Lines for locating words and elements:
>> Begin

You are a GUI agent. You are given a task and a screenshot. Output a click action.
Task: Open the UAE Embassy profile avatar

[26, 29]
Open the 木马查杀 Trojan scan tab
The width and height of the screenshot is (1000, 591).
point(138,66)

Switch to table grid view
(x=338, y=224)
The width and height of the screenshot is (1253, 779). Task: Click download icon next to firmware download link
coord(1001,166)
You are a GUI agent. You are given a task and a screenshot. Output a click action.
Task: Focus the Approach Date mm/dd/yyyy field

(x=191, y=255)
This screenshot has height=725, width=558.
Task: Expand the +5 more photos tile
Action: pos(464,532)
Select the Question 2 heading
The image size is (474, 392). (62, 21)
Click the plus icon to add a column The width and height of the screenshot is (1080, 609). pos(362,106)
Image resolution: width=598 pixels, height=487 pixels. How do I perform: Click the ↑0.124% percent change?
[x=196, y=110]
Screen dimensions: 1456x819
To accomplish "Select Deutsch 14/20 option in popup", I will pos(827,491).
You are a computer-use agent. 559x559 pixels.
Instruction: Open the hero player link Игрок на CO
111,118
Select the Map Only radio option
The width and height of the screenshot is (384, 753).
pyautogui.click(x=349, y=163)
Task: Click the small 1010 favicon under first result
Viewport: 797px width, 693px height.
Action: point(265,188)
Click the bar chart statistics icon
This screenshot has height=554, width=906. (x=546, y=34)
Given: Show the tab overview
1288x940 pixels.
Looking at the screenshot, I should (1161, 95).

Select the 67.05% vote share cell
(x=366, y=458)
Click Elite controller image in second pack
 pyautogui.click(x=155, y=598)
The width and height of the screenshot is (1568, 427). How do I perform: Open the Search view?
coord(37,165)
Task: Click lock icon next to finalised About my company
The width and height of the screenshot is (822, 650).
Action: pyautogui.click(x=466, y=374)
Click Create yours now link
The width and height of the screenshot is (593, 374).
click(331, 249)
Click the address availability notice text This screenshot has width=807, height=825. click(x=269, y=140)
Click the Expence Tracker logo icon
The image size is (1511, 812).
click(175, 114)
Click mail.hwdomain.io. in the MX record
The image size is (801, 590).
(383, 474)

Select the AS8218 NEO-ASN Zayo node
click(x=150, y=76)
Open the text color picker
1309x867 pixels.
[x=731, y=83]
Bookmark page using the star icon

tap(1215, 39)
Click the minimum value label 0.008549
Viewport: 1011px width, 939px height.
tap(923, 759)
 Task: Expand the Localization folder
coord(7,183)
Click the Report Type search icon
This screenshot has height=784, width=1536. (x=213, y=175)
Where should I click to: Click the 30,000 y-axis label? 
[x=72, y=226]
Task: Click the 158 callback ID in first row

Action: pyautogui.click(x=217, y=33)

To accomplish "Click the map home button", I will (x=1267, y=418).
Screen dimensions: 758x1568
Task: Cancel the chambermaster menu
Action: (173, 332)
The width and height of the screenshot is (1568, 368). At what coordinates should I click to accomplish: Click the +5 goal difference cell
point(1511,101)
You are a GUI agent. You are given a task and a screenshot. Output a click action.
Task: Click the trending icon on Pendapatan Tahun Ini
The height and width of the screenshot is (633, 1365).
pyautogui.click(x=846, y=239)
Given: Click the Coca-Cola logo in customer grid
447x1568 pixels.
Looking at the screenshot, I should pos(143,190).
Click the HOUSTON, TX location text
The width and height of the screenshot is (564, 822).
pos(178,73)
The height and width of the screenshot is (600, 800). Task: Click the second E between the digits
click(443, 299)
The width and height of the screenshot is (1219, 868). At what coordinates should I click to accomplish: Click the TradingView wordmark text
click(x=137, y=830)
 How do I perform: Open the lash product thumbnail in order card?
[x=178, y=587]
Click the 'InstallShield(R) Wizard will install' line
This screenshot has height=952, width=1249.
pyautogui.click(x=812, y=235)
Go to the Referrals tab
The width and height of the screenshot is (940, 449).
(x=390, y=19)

>> End

Swap "GUI agent" for "interface agent" throughout the lines above, leaving everything else as it is.

You are a interface agent. You are given a task and a screenshot. Output a click action.
Task: Open the UAE Embassy profile avatar

[26, 29]
Open the 木马查杀 Trojan scan tab
The width and height of the screenshot is (1000, 591).
point(138,66)

Switch to table grid view
(x=338, y=224)
The width and height of the screenshot is (1253, 779). Task: Click download icon next to firmware download link
coord(1001,166)
You are a interface agent. You are given a task and a screenshot. Output a click action.
Task: Focus the Approach Date mm/dd/yyyy field

(x=191, y=255)
This screenshot has height=725, width=558.
Task: Expand the +5 more photos tile
Action: pos(464,532)
Select the Question 2 heading
The image size is (474, 392). (62, 21)
Click the plus icon to add a column The width and height of the screenshot is (1080, 609). pos(362,106)
Image resolution: width=598 pixels, height=487 pixels. How do I perform: Click the ↑0.124% percent change?
[x=196, y=110]
Screen dimensions: 1456x819
To accomplish "Select Deutsch 14/20 option in popup", I will pos(827,491).
You are a computer-use agent. 559x559 pixels.
Instruction: Open the hero player link Игрок на CO
111,118
Select the Map Only radio option
The width and height of the screenshot is (384, 753).
pyautogui.click(x=349, y=163)
Task: Click the small 1010 favicon under first result
Viewport: 797px width, 693px height.
Action: point(265,188)
Click the bar chart statistics icon
This screenshot has height=554, width=906. (x=546, y=34)
Given: Show the tab overview
1288x940 pixels.
Looking at the screenshot, I should (1161, 95).

Select the 67.05% vote share cell
(x=366, y=458)
Click Elite controller image in second pack
 pyautogui.click(x=155, y=598)
The width and height of the screenshot is (1568, 427). How do I perform: Open the Search view?
coord(37,165)
Task: Click lock icon next to finalised About my company
The width and height of the screenshot is (822, 650).
Action: pyautogui.click(x=466, y=374)
Click Create yours now link
The width and height of the screenshot is (593, 374).
click(331, 249)
Click the address availability notice text This screenshot has width=807, height=825. click(x=269, y=140)
Click the Expence Tracker logo icon
The image size is (1511, 812).
click(175, 114)
Click mail.hwdomain.io. in the MX record
The image size is (801, 590).
(383, 474)

Select the AS8218 NEO-ASN Zayo node
click(x=150, y=76)
Open the text color picker
1309x867 pixels.
[x=731, y=83]
Bookmark page using the star icon

tap(1215, 39)
Click the minimum value label 0.008549
Viewport: 1011px width, 939px height.
tap(923, 759)
 Task: Expand the Localization folder
coord(7,183)
Click the Report Type search icon
This screenshot has height=784, width=1536. (x=213, y=175)
Where should I click to: Click the 30,000 y-axis label? 
[x=72, y=226]
Task: Click the 158 callback ID in first row

Action: pyautogui.click(x=217, y=33)

To accomplish "Click the map home button", I will (x=1267, y=418).
Screen dimensions: 758x1568
Task: Cancel the chambermaster menu
Action: (173, 332)
The width and height of the screenshot is (1568, 368). At what coordinates should I click to accomplish: Click the +5 goal difference cell
point(1511,101)
You are a interface agent. You are given a task and a screenshot. Output a click action.
Task: Click the trending icon on Pendapatan Tahun Ini
The height and width of the screenshot is (633, 1365).
pyautogui.click(x=846, y=239)
Given: Click the Coca-Cola logo in customer grid
447x1568 pixels.
Looking at the screenshot, I should pos(143,190).
Click the HOUSTON, TX location text
The width and height of the screenshot is (564, 822).
pos(178,73)
The height and width of the screenshot is (600, 800). Task: Click the second E between the digits
click(443, 299)
The width and height of the screenshot is (1219, 868). At what coordinates should I click to accomplish: Click the TradingView wordmark text
click(x=137, y=830)
 How do I perform: Open the lash product thumbnail in order card?
[x=178, y=587]
Click the 'InstallShield(R) Wizard will install' line
This screenshot has height=952, width=1249.
pyautogui.click(x=812, y=235)
Go to the Referrals tab
The width and height of the screenshot is (940, 449).
(x=390, y=19)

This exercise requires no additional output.